Bene, sembra che lei abbia in mente qualcosa come il Terzo Settore

“Il punto non è quello di tutelare il Terzo Settore, ma di riconoscergli la sua specificità. La riforma del 2017 va in effetti in questa direzione, passando dal regime concessorio a quello del riconoscimento. Il Terzo Settore è il luogo della reciprocità. Il mercato è il luogo dello scambio e lo Stato il luogo del comando. La reciprocità, invece, è la traduzione nella pratica del principio di Fraternità”.

Ecco che c’entrava la Rivoluzione Francese …
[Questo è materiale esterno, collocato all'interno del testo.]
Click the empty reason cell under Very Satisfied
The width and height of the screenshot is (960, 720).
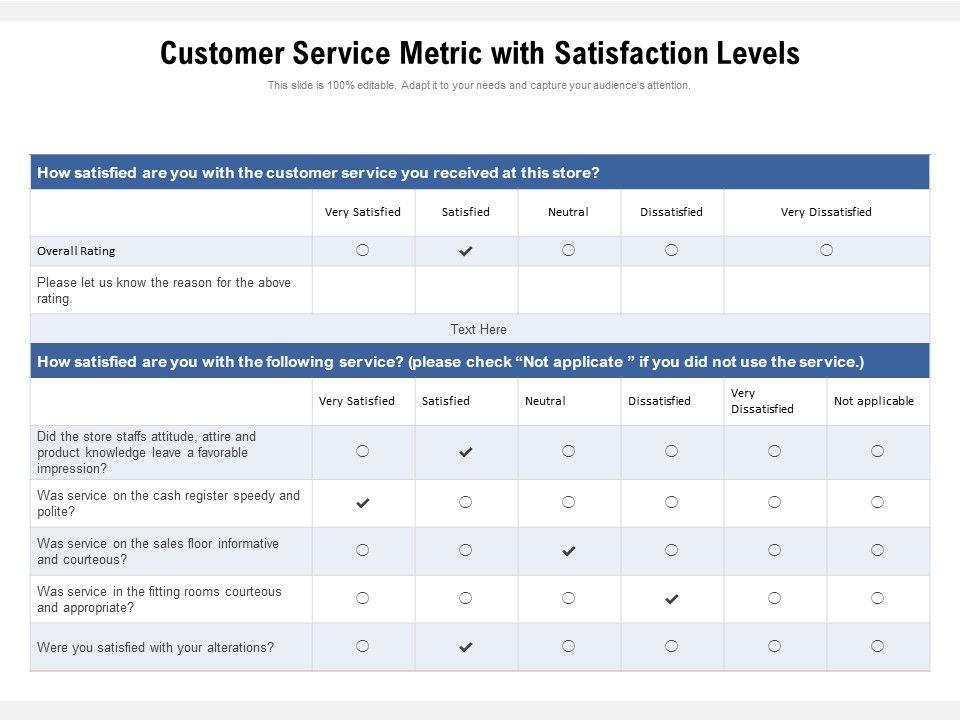363,290
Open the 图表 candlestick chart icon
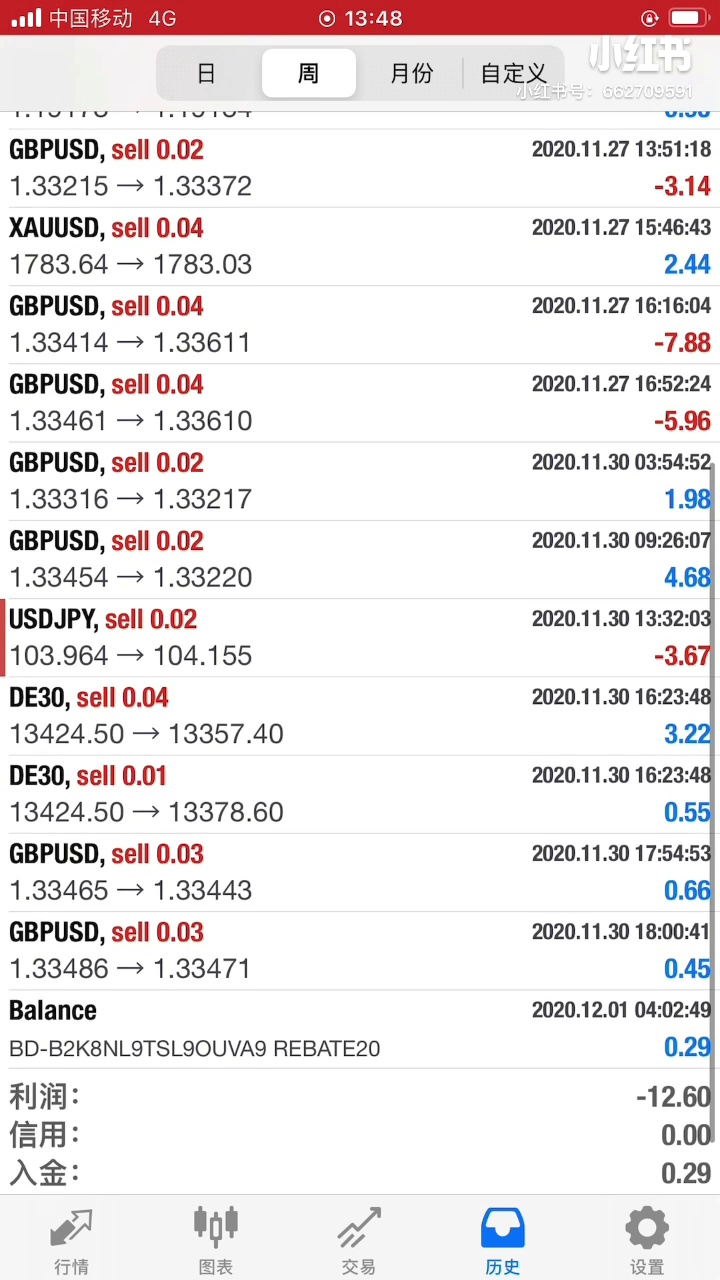Viewport: 720px width, 1280px height. pos(215,1228)
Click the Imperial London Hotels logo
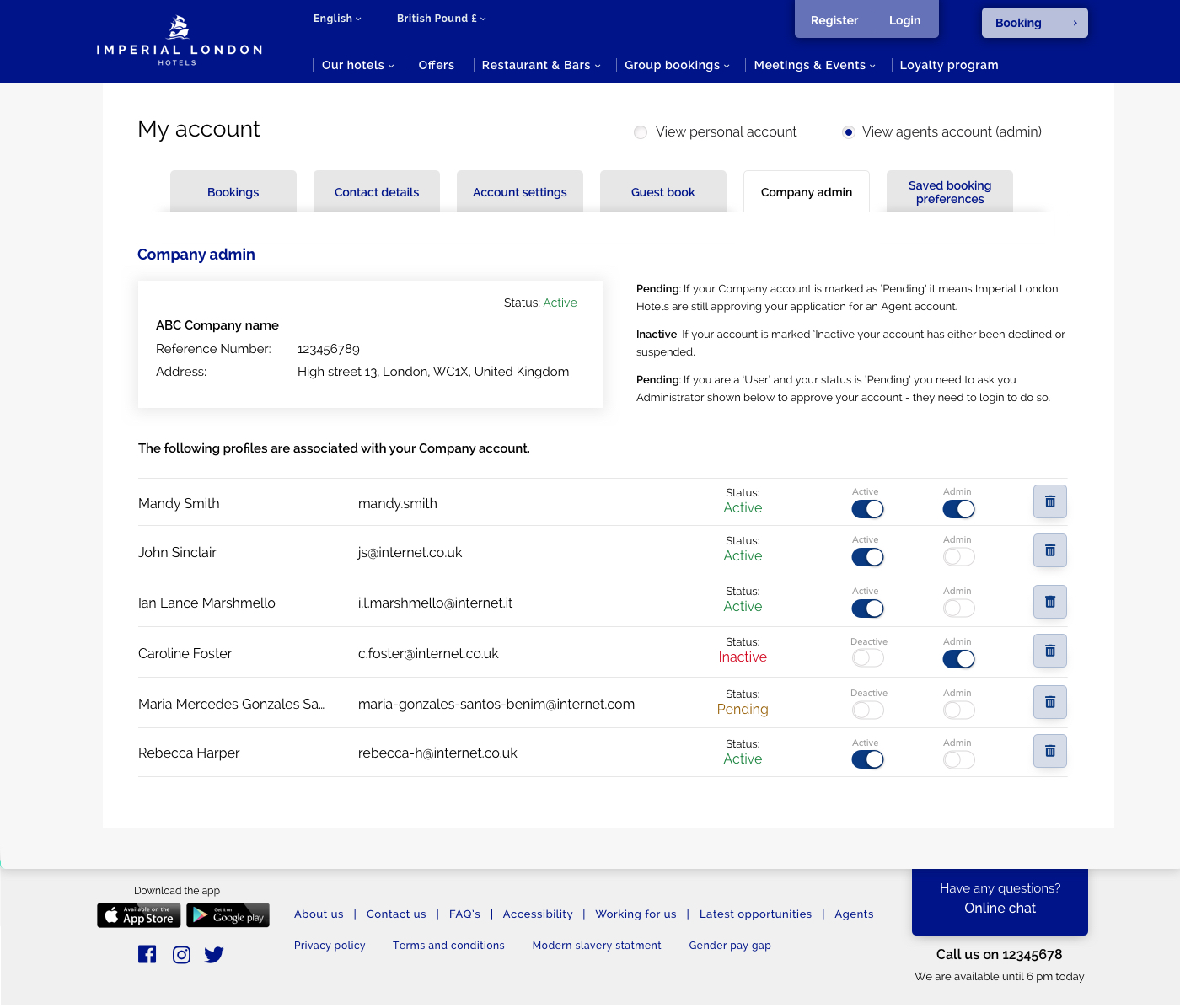Image resolution: width=1180 pixels, height=1008 pixels. coord(179,40)
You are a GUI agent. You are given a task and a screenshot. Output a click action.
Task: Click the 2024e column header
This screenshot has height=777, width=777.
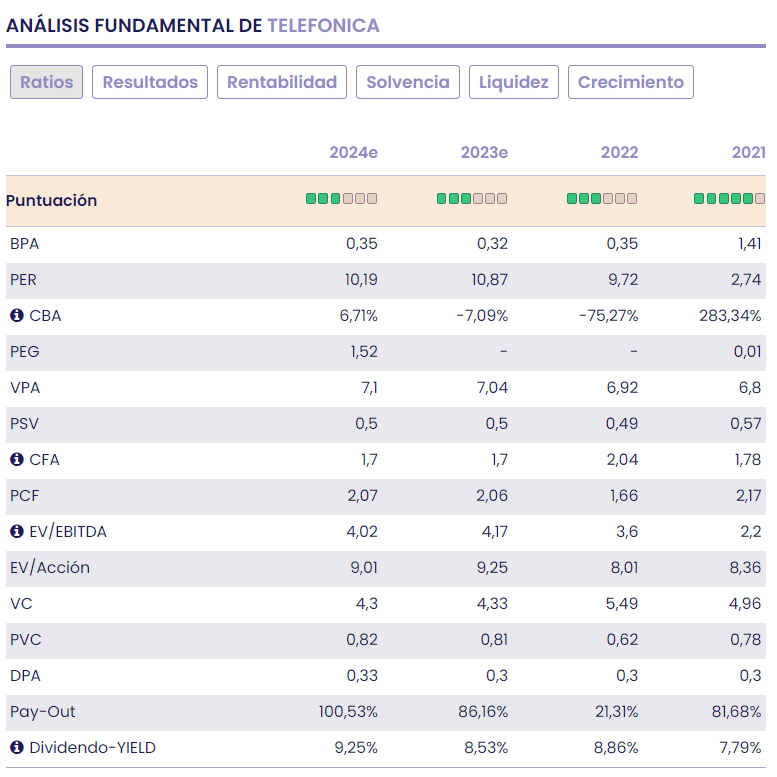click(x=354, y=153)
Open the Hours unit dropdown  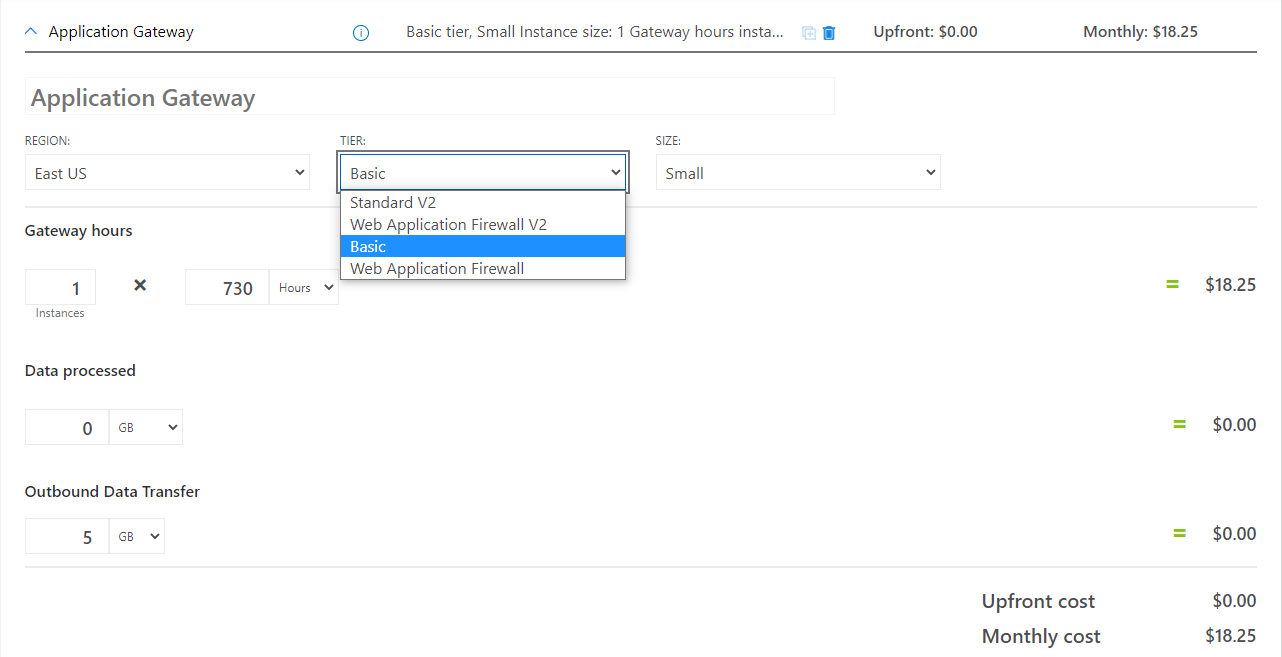click(x=303, y=287)
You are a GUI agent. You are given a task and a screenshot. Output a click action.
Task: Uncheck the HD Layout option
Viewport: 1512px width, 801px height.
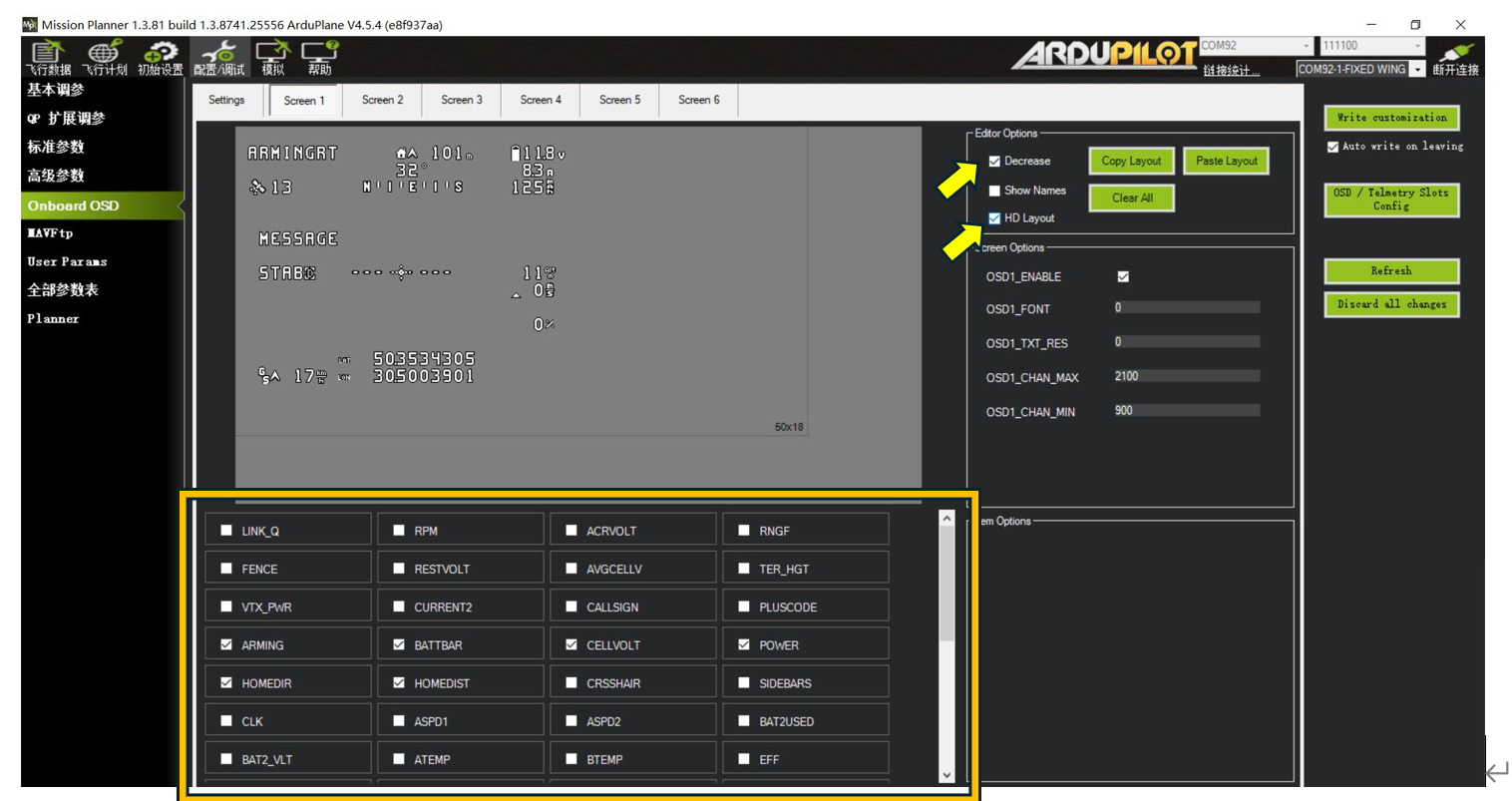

“Mica solo quella. La Fraternità – la cui prima formulazione esplicita risale al francescanesimo –  è qualcosa di più profondo della solidarietà, concetto con il quale viene spesso confusa. Da parte loro i cattolici, nel loro complesso, sono per natura di cose portatori di una impostazione che va verso l’economia civile”. 

Quindi?

“Quindi non si può fare a meno del loro ruolo politico, del loro apporto. Il problema piuttosto è quello della forma di questo apporto. L’idea di un partito cattolico com’era la Dc è superata. Ma dire che dovrebbero disperdersi a mo’ di lievito nelle altre formazioni politiche è non capire i termini della questione. È la regola democratica: se in un partito rappresenti il 3 o il 5 percento sei irrilevante. Questo è il frutto, inevitabile, del frazionamento. Si deve creare non tanto una rete, che è piuttosto il metodo da seguire, quanto una convergenza su un progetto ben definito. Non in nome della fede, ma di un progetto che sia accettabile da parte di tutti, laici e non laici, di trasformazione della società. Bisogna trasformare, non riformare. Le riforme sono per i tempi ordinari; questi sono tempi straordinari. Ce lo ricorda sempre Francesco”.